Personne ne devrait avoir à vivre cela.
Ryan s'éclaircit la gorge. "Donc, tes mots en fait
m’a sauvé quand j’en avais besoin.
Parfois, tout ce que l'on peut faire, c'est continuer à respirer...
Le cow-boy regardait l'eau argentée du réservoir, les montagnes se reflétant dans toute leur splendeur. "Le problème, c'est qu'au final, il vous en faut plus."
Cal savait où ça allait. Il secoua la tête. "Nuh uh. Pas tout le monde."
Ryan a attrapé la bride de Morven, a arrêté leurs chevaux et a forcé Cal à croiser son regard. "Tout le monde. Même toi."
Ils étaient presque dans les bois maintenant. Cal glissa de la selle et se baissa sous la tête de la jument, faisant avancer son cheval avant de l'attacher à une branche d'arbre. Il n'allait pas discuter avec Ryan de la vie, du bonheur ou des attentes. Comparé à l'endroit où il avait été, c'était
paradis, et pas un jour ne se passait sans qu'il ne remercie Dieu pour les Sullivans et le ranch Triple H. Et si ses rêves incluaient parfois une certaine petite blonde fraise impertinente ? C'était son affaire. Cela ne voulait pas dire qu'il avait l'intention d'agir en conséquence.
Il ôta sa veste. « Passe-moi la hache », ordonna-t-il.
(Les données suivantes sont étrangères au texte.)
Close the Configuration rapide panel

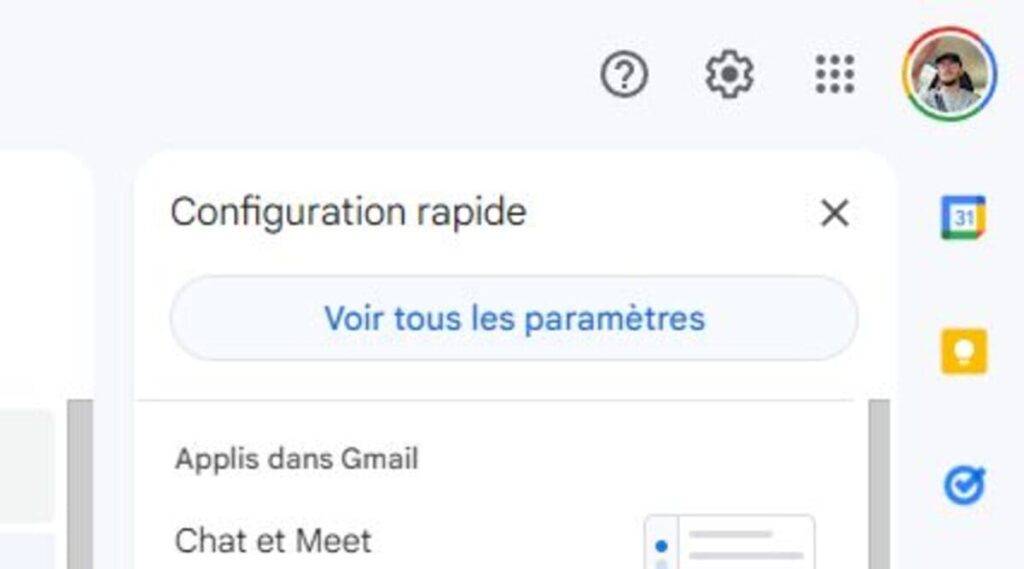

Ryan le tendit avec un sourire. "Tant que tu ne fais pas tout
Brokeback Mountain sur moi.
Cal saisit le manche en bois et écarta les jambes. "Je pensais plus à The Shining, connard."
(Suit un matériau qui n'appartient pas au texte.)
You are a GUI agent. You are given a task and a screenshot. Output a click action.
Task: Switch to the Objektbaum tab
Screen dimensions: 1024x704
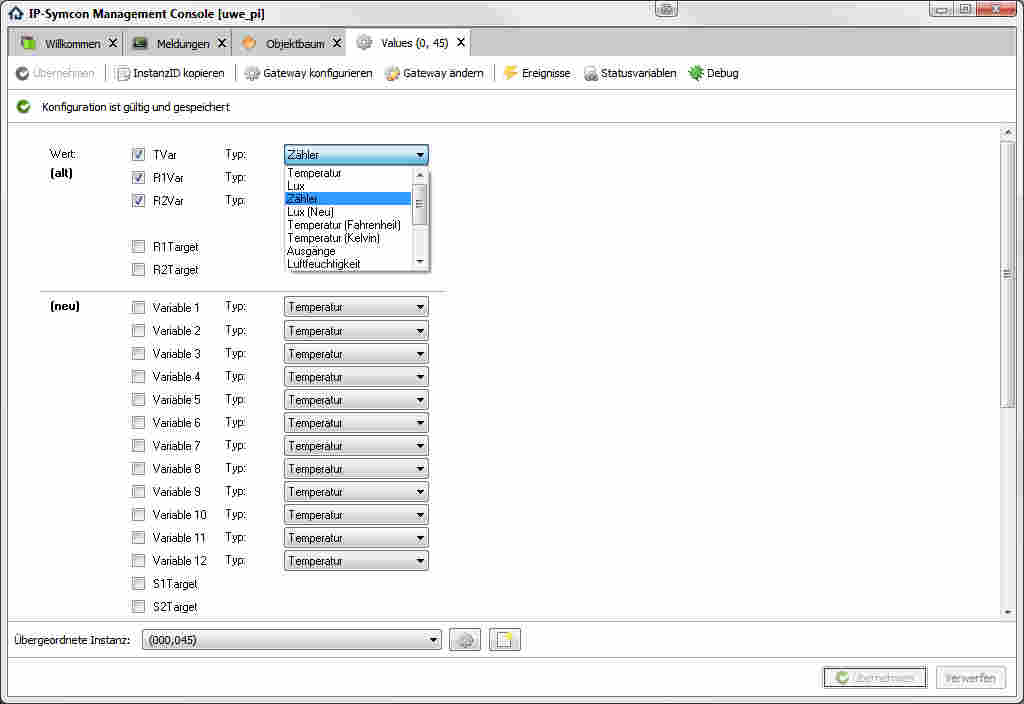294,44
« Le connard brillant ? » Ryan éclata de rire.
Claquement.
Cal a déversé son énergie dans le tronc large d'un pied du bouleau abattu et a prié pour être assez homme pour ne pas mettre son poing dans le joli visage de Ryan. Claquement. C'était formidable que son ami puisse enfin tourner la page après sa propre tragédie. Cela ne voulait pas dire que quelque chose avait changé pour Cal et il ne s'y attendait pas.